▶ Task item: From the line with "This screenshot has height=819, width=1456. Task: Click" to the final line of the records, reproduce every line exactly and only those lines.

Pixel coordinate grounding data
----------------------------------------
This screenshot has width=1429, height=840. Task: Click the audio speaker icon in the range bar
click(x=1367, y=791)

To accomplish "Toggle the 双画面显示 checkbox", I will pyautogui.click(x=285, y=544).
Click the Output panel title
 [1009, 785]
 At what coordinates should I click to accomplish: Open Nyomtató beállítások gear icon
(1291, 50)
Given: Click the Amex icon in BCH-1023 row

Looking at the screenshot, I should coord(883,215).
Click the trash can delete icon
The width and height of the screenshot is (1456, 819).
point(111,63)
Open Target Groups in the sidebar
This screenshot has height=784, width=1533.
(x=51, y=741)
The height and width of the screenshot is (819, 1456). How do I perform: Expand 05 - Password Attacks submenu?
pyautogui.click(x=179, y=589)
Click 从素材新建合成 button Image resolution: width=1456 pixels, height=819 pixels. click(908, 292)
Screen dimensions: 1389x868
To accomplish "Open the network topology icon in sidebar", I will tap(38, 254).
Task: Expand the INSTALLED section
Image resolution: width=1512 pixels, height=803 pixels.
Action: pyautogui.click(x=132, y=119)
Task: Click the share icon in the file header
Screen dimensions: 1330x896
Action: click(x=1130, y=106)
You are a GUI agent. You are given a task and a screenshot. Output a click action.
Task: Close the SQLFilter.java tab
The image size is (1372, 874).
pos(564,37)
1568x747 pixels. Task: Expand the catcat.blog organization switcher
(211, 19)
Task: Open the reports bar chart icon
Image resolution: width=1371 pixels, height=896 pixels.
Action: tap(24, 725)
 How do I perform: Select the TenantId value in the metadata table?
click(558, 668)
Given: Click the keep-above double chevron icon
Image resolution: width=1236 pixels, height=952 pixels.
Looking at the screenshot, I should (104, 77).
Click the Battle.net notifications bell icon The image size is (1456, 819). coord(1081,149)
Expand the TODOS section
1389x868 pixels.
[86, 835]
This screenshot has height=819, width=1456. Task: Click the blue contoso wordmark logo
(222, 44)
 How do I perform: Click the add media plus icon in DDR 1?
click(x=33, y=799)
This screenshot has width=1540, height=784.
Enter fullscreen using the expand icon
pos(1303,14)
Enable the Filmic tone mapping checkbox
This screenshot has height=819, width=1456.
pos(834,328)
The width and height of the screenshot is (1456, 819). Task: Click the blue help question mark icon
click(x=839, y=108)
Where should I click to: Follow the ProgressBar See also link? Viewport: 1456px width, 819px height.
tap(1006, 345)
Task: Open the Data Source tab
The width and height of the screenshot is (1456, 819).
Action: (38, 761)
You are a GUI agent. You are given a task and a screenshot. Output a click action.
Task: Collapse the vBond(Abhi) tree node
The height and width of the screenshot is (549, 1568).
----------------------------------------
▶ Answer:
This screenshot has height=819, width=1456. Task: Click the blue contoso wordmark logo
(222, 44)
 How do I perform: Click the add media plus icon in DDR 1?
click(x=33, y=799)
This screenshot has width=1540, height=784.
Enter fullscreen using the expand icon
pos(1303,14)
Enable the Filmic tone mapping checkbox
This screenshot has height=819, width=1456.
pos(834,328)
The width and height of the screenshot is (1456, 819). Task: Click the blue help question mark icon
click(x=839, y=108)
Where should I click to: Follow the ProgressBar See also link? Viewport: 1456px width, 819px height.
tap(1006, 345)
Task: Open the Data Source tab
The width and height of the screenshot is (1456, 819).
Action: (38, 761)
You are a GUI agent. You are given a task and a screenshot. Output a click action.
Task: Collapse the vBond(Abhi) tree node
The height and width of the screenshot is (549, 1568).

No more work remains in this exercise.